As I mentioned, the ASU also provided some input. Their initial submission was very comprehensive, and I thought they made some very valuable points. With regard to the final bill, their main priority there was, again, with regard to rate capping.

There is one aspect of the bill that I want to pick up directly, and that is the good practice guidelines. Proposed section 82 says the minister may issue good practice guidelines. They need to be published on an internet site and compliance by a council with relevant good practice guidelines can be used as evidence that the council has complied with the corresponding requirement under the act or regulations.

I am a little bit — not a little, a lot — concerned about this because it is, from my perspective in any case, effectively a delegation of the legislative authorities of the Parliament. Normally we obviously have regulations which are done by a disallowable instrument, but they are subject to being overridden by either house of the Parliament. The guidelines that are proposed would not be subject to that recourse, and I think that is a concern because it is essentially subordinate legislation that is beyond the scope of the Parliament to have some influence in. It would set, in my view, a very nasty precedent.

There are a number of other issues with regard to the move from standards to an enabling legislation. There is the potential, for example, to have 79 different procurement arrangements for councils, and I am not sure that is really the best possible outcome. While I have picked up some of the detail in the bill — as I mentioned it is a big document, it covers a lot of ground and I could not possibly begin to cover all that ground in half an hour, probably even half a day, and I am certainly not going to suggest I should take the Parliament’s time to do that — I think it is important that we do actually have that discussion, because there is a lot here that will not otherwise be considered.

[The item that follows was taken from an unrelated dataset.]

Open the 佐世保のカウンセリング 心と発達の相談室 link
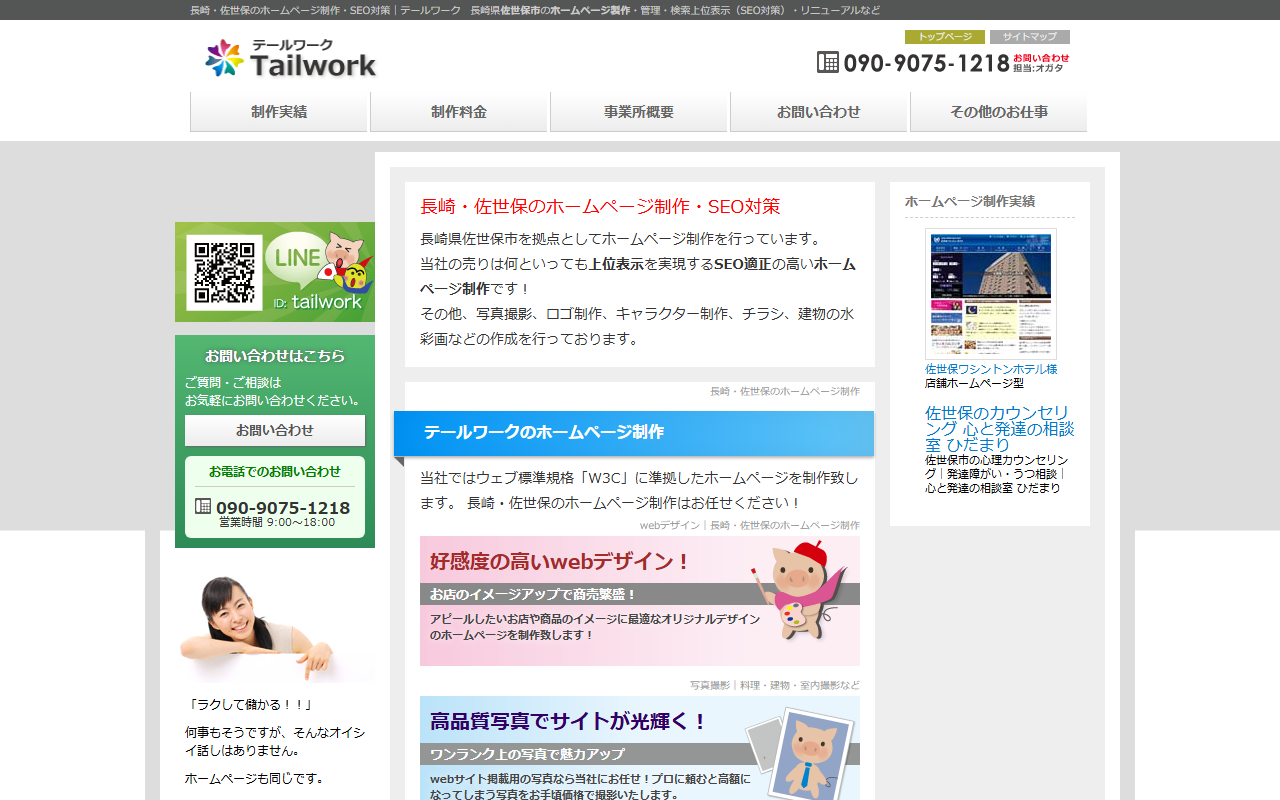The image size is (1280, 800). coord(998,428)
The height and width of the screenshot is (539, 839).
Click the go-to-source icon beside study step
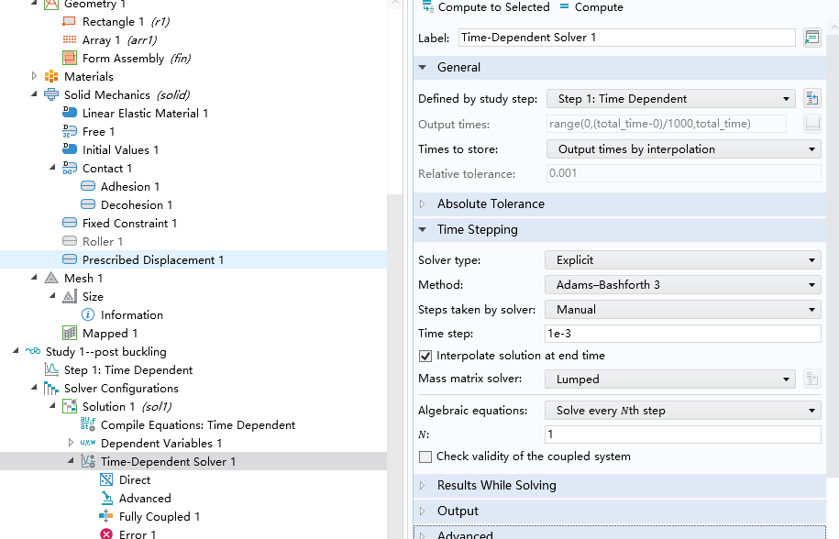pyautogui.click(x=811, y=99)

Local government derives its authority — and it is considerable authority — from the Parliament. The bill before the house proposes a significant change to the manner in which that authority is delegated, and it suggests a significant change to the constraints that have historically been placed upon it.

As I said, it is a major and complex piece of legislation — 409 sections. It repeals or significantly amends four principal acts and makes consequential amendments to a further 119 acts. It is a big piece of legislation and I do not think it is there yet. It, in my view, needs significant further work before it will be fit for purpose.

Had that further round of consultation occurred, which I talked about earlier, perhaps the final bill would have been serviceable. I think that is unlikely, but in any case I understand why that did not occur and I understand why we are where we are at.

But given the significance of this bill, I think proper scrutiny is required. I do not believe that the normal process for second readings and even consideration in detail in this house would provide sufficient opportunity for full scrutiny by the Parliament, and I certainly do not propose to come into the house with a list of 20, 30, 50, 200 amendments to the bill, which would have potentially been on the cards had the opportunity been there to, as I say, consult more broadly.

I do think the bill would benefit from that scrutiny, so I would suggest that the appropriate action for the opposition to take, and what we intend to do, is to not oppose the bill in this debate and to allow the bill to proceed to the Legislative Council. We do believe that the appropriate course would be for the Legislative Council to refer the bill to a committee so that there is the opportunity for some further discussion.

We do not want to throw the bill out. We do not want to waste the effort. There has been a lot of time and effort and money and commitment put into this bill, but there are a lot of things in there, I think, that do need further exploration and would be well served by referral to a committee in the other place, so I will certainly be speaking to the crossbench and speaking to the Greens with a view to having the bill referred to a committee for further consideration.